Clarence W. Barron (July 2, 1855, in Boston, Massachusetts – October 2, 1928) was one of the most influential figures in the history of Dow Jones & Company.  As a career newsman described as a "short, rotund powerhouse",  he died holding the posts of president of Dow Jones and de facto manager of The Wall Street Journal.  He is considered the founder of modern financial journalism.

Early life 
Barron graduated from Boston English high school in 1873.

Career
Barron worked at a number of newspapers throughout his life, including the Boston Daily News and the Boston Evening Transcript, the latter from 1875 to 1887.  He founded the Boston News Bureau in 1887 and the Philadelphia News Bureau in 1897, supplying financial news to brokers.

In March 1903, Barron purchased Dow Jones & Company for $130,000, following the death of co-founder Charles Dow.  In 1912, he appointed himself president, a title he held until his death and one which allowed him control of The Wall Street Journal, while the Woodworths published the paper. He expanded the reach of his publishing empire by merging his two news bureaus into Dow Jones.  By 1920, he had expanded the daily circulation of The Wall Street Journal from 7,000 to 18,750, and over 50,000 by 1930.  He also worked hard to modernize operations by introducing modern printing presses and expanding the reporting corps.

Barron also established the financial advertising agency Doremus & Co. in 1903.  In 1921, he founded the Dow Jones financial journal, Barron's National Financial Weekly, later renamed Barron's Magazine, and served as its first editor.  He priced the magazine at 10 cents an issue and saw circulation explode to 30,000 by 1926, with high popularity among investors and financiers.

Personal life
Barron married Jessie M. Waldron in 1900 and adopted her daughters, Jane and Martha.  Mrs. Barron died in 1918.  After Jane married Hugh Bancroft in 1907, Jane Barron became a prominent member of the Boston Brahmin Bancroft family.  Martha Barron married H. Wendell Endicott, heir apparent to the Endicott Shoe Company. Mr. & Mrs. Barron and the Endicotts are buried in a joint family plot at the historic Forest Hills Cemetery in the Jamaica Plain neighborhood of Boston.

Legacy 
After his death, Barron's responsibilities were split between his son-in-law Hugh Bancroft, who became president of Dow Jones, and his friend Kenneth C. Hogate, who became the managing editor of the Journal.

#### SET PROBLEM A:
From the biography of Clarence W. Barron, list every organization or publication he founded or established, with the year given for each.
#### SET PROBLEM B:
Proceed with the biography of Clarence W. Barron, picking up after its final sentence.

#### DATA SEGMENT:
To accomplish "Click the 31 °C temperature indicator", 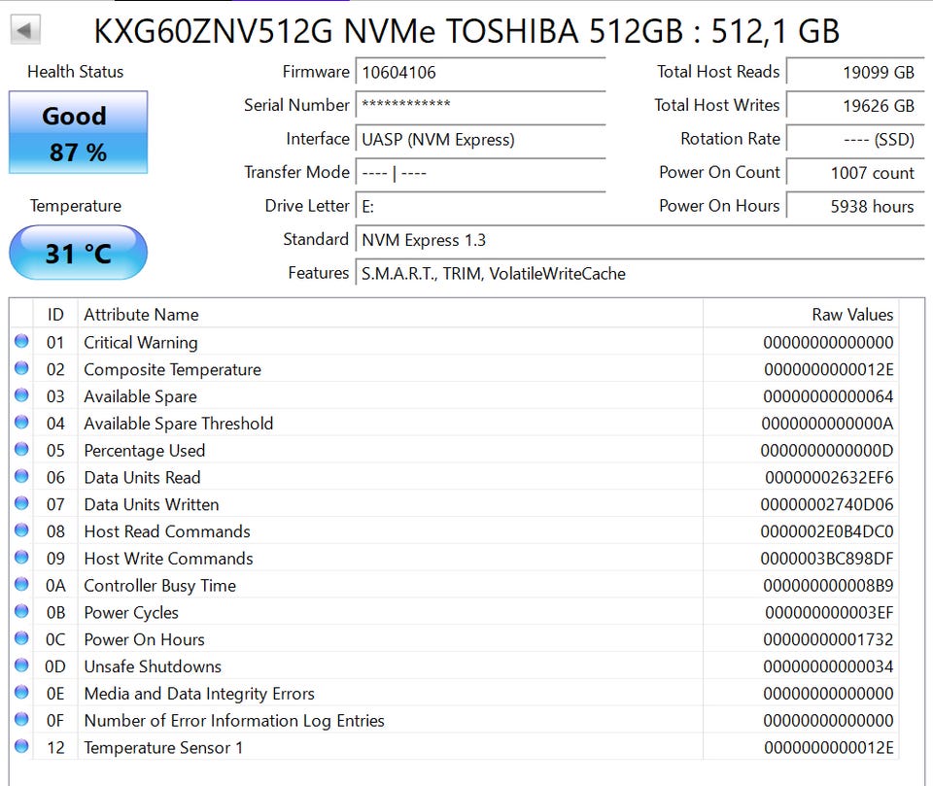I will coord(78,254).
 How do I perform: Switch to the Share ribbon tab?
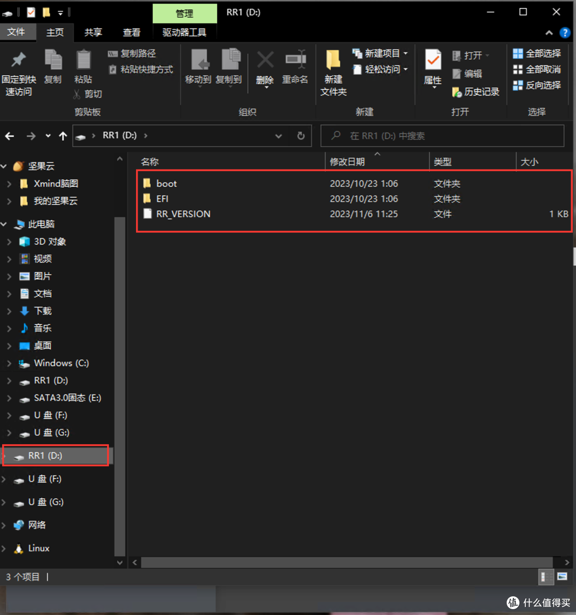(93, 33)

#### EXERCISE ANSWER A:
- Boston News Bureau (1887)
- Philadelphia News Bureau (1897)
- Doremus & Co. (1903)
- Barron's National Financial Weekly (1921)

#### EXERCISE ANSWER B:
They Told Barron (1930) and More They Told Barron (1931), two books edited by Arthur Pound and S. T. Moore were published that showed his close connections and his role as a confidant to top financiers from New York City society, such as Charles M. Schwab.  As a result, he has been called "the diarist of the American Dream." (Reutter 148)  This has led to allegations that he was too close to those he covered.

However, Barron was renowned for pushing for deep scrutiny of corporate financial records, and is thus considered the founder of modern financial journalism. Barron's personal credo, which he supposedly urged the Journal to print and follow, was "The Wall Street Journal must stand for what is best in Wall Street." For example, in 1913, he gave testimony to the Massachusetts Public Service Commission regarding a slush fund held by the New Haven Railroad.  In 1920 he investigated Charles Ponzi, inventor of the Ponzi scheme, for The Boston Post.  His aggressive questioning and common-sense reasoning helped lead to Ponzi's arrest and conviction.

The Bancroft family remained the majority shareholder of Dow Jones until July 31, 2007, when Rupert Murdoch's News Corp. won the support of 32 percent of the Dow Jones voting shares controlled by the Bancroft family, enough to ensure a comfortable margin of victory.

Trivia 
He helped endow the Clarke School for the Deaf with two million dollars, and proposed naming it the Coolidge Trust after President Calvin Coolidge and his wife Grace. (Roberts 225)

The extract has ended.